● REQUIREMENTS:
List each line of the listing below that contains the word "Click". Only matches with the same capitalization count.

● GIVEN RECORDS:

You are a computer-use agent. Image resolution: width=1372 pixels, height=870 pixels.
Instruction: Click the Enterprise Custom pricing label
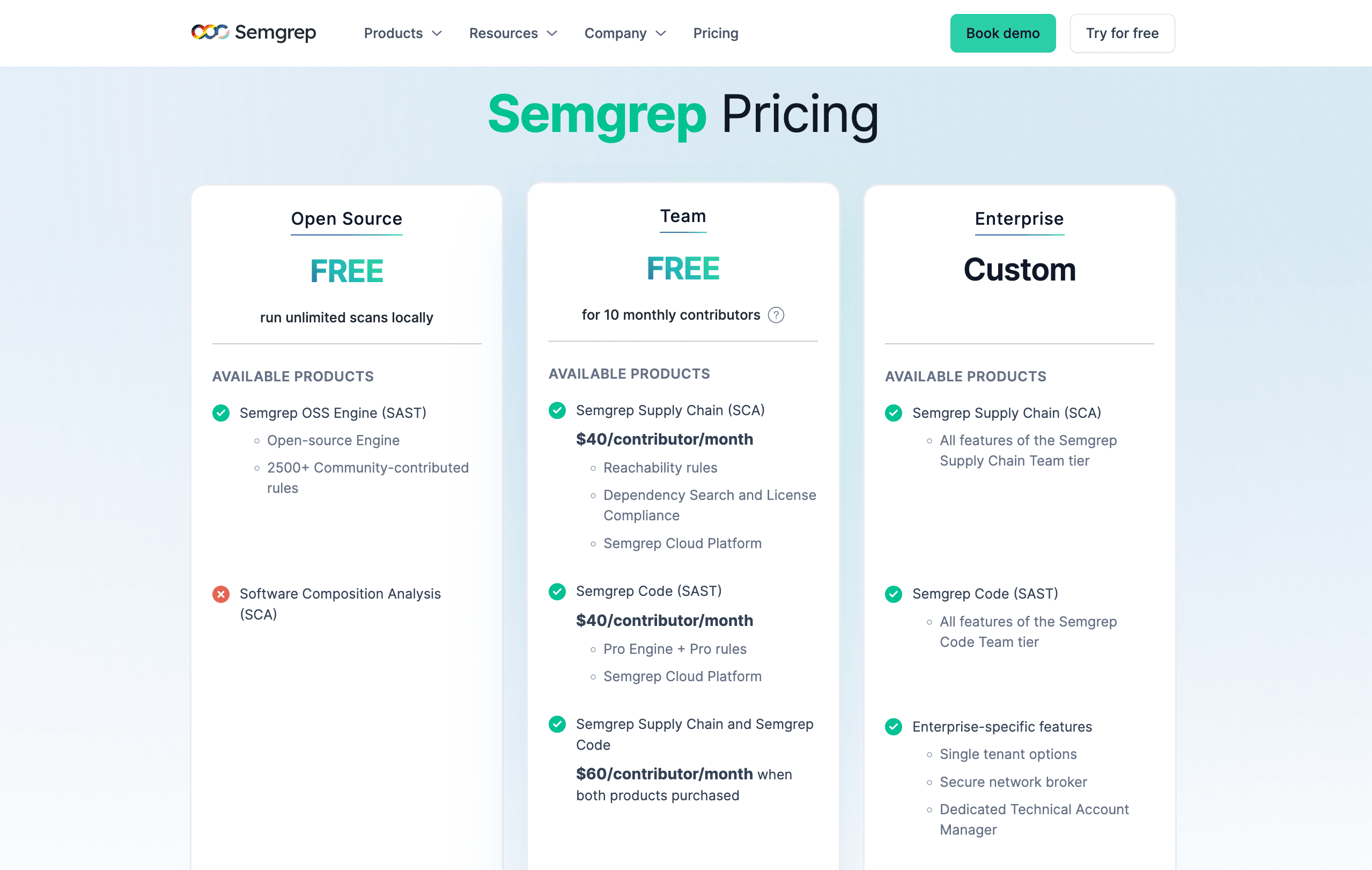[1019, 270]
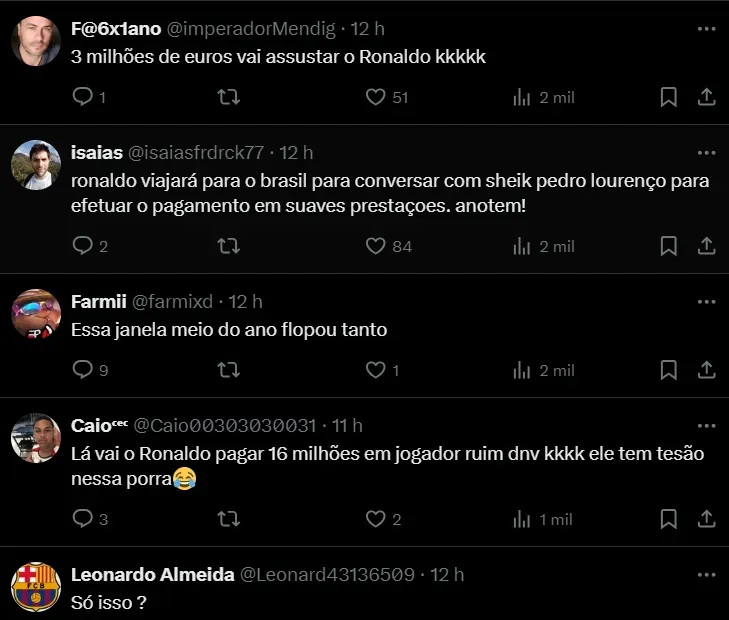
Task: Expand more options for Leonardo Almeida's tweet
Action: [706, 575]
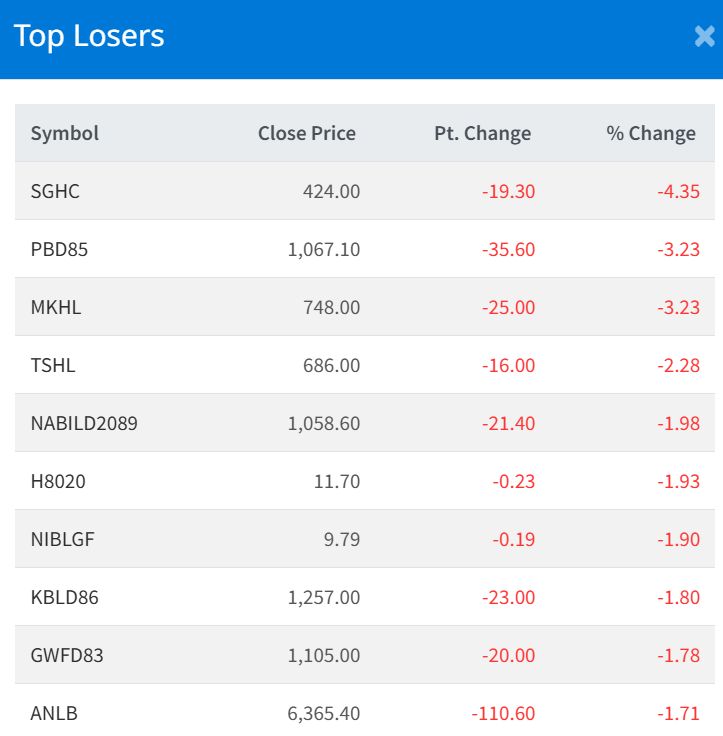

● THE RESPONSE:
Instruction: Click the Enterprise Custom pricing label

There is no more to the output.